Thematic Panel 7 – Making the informal formal. Incentivizing the role of family care givers and migrant care workers in the provision of long term care within the home

Thematic Panel 7

Making the informal formal. Incentivizing the role of family care givers and migrant care workers in the provision of long term care within the home     

Conveners:

Lorraine Frisina Doetter, and Anna Safuta, University of Bremen, Germany

Discussants:

Karin Gottschall, Professor and Heinz Rothgang, Professor of University of Bremen, Germany

The proposed panel aims to analyse the effects of policies incentivizing informal long term care provision across the globe. Such incentives might take the form of cash-for-care schemes, tax free household transfers/cash benefits, tax deductions where care is purchased out-of-pocket, as well as leave schemes dedicated to caring. Given the historical reliance on family (especially wives and daughters) for care giving, as well as the high costs associated with institutionalization, measures to reinforce or stimulate informal care and thereby allow people to age in place for as long as possible may be seen as both a culturally acceptable and cost-effective alternative to stationary care on the part of policy makers and families alike. However, the policy prioritisation of informal care over other modalities of care provision isn’t always based on evidence, but more often results from a combination of unexamined cultural assumptions about what constitutes appropriate care, financial concerns and/or existing power relations between interest groups.

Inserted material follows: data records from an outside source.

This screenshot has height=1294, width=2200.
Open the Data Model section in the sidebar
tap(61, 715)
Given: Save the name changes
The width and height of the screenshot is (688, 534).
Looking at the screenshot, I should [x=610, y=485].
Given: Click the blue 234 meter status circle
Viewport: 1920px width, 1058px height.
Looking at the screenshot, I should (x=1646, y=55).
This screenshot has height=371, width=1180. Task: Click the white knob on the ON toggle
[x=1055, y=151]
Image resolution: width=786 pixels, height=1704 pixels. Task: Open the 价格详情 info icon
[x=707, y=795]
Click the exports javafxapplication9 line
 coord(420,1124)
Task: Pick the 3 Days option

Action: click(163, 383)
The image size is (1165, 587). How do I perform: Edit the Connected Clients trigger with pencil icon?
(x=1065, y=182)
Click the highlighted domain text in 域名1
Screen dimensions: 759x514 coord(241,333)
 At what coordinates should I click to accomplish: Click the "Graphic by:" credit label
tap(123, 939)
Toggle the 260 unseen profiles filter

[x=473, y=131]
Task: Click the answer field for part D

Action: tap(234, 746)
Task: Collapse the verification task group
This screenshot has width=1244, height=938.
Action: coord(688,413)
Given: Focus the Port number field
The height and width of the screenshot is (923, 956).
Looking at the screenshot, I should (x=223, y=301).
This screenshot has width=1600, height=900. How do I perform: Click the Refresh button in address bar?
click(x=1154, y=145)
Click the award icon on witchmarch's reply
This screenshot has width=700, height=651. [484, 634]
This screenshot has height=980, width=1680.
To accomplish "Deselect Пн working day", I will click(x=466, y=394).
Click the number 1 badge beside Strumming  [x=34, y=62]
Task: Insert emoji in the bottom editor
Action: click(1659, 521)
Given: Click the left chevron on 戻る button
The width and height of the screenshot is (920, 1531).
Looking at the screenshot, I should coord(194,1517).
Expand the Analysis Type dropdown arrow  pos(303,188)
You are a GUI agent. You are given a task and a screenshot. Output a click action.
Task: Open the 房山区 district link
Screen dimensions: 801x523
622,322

There is thus a paucity of evidence as to the actual consequences – economic or otherwise – of incentivizing non-professional care. In particular, concerns arise regarding the quality of the care provided, the societal costs and trade-offs associated with shouldering the care burden (or burn-out) to (mainly female) family care givers, their reduced labour force participation, as well as the micro, meso and macro consequences of stimulating informal care provision by migrant workers. In the case of migrant care workers, also typically female, concerns related to exploitation and lack of social protection of the care giver come to the fore, alongside the challenges faced by sending countries grappling with the loss of (potential) care personnel (i.e. care drain and care chains).

The proposed panel calls for papers that take stock of policies incentivizing informal care provision, explaining the policy rationale behind such measures, and/or analysing the various pros and cons of informal care arrangements for the care recipient and their families, the care givers, and the long term care system as a whole. The panel especially welcomes contributions that take a comparative perspective and which draw on evidence from Central and Eastern Europe and the global South.